Il film non si pone limiti e punta il suo sguardo “pornografico” sulle cose e sulle persone, così stupri, orge e rapporti incestuosi, trovano spazio in ciclica rotazione nel plot. Il risultato diventa logorroico e fin troppo prevedibile, con uno schema narrativo ridotto all’osso che comincia a viaggiare su una stanca successione di violenze fisiche e mentali, che si alternano a scene di acrobazie bollenti sul materasso. Un ricorso cinico e ostentato alla violenza che per tutto il film appare però iperbolicamente forzato sino ai limiti della parodia.
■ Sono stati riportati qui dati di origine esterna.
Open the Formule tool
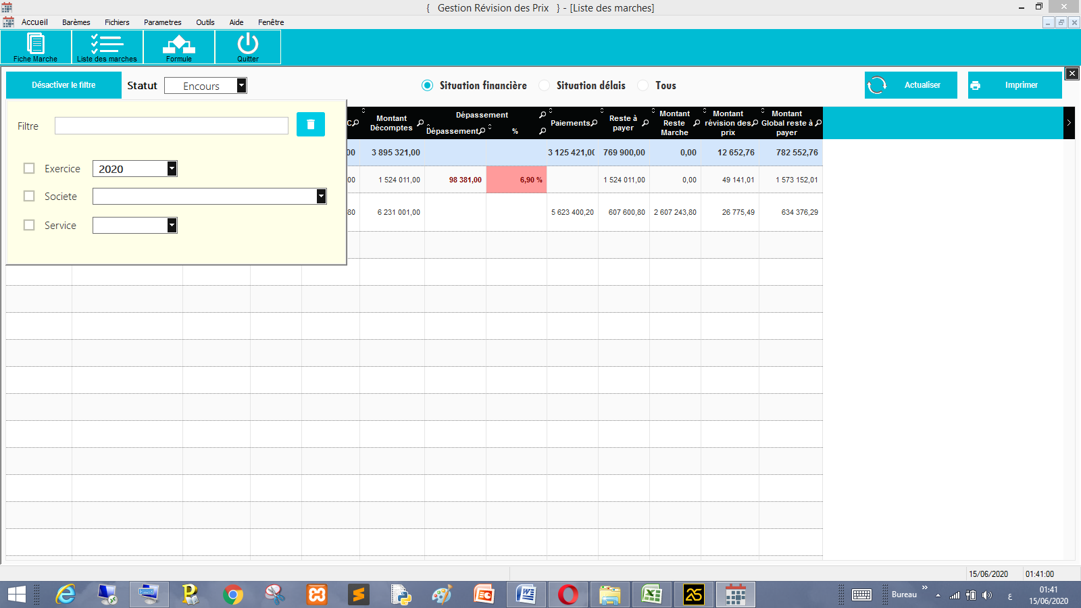 [x=179, y=47]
L’intento di Caribbean Basterds è forse quello di intrattenere più che shockare il pubblico e, se questo è il vero obiettivo, allora non lo si può bocciare completamente. Quando il film abbandona l’elegia della violenza, scegliendo la via dell’action movie puro e semplice, cambia improvvisamente pelle grazie ad inseguimenti, sparatorie, agguati e risse, che alimentano in maniera convincente sequenze dal forte impatto visivo, come quelle degli scontri a fuoco nella villa a bordo piscina, o le sparatorie fra le strade tra narcotrafficanti e polizia, oltre al bagno di sangue e piombo dell’epilogo alla Natural Born Killers.Scene d’azione che se da un lato funzionano perché ritmicamente e stilisticamente pregevoli, dall’altro vengono depotenziate da soluzioni di montaggio stucchevoli e da evidenti errori di continuità.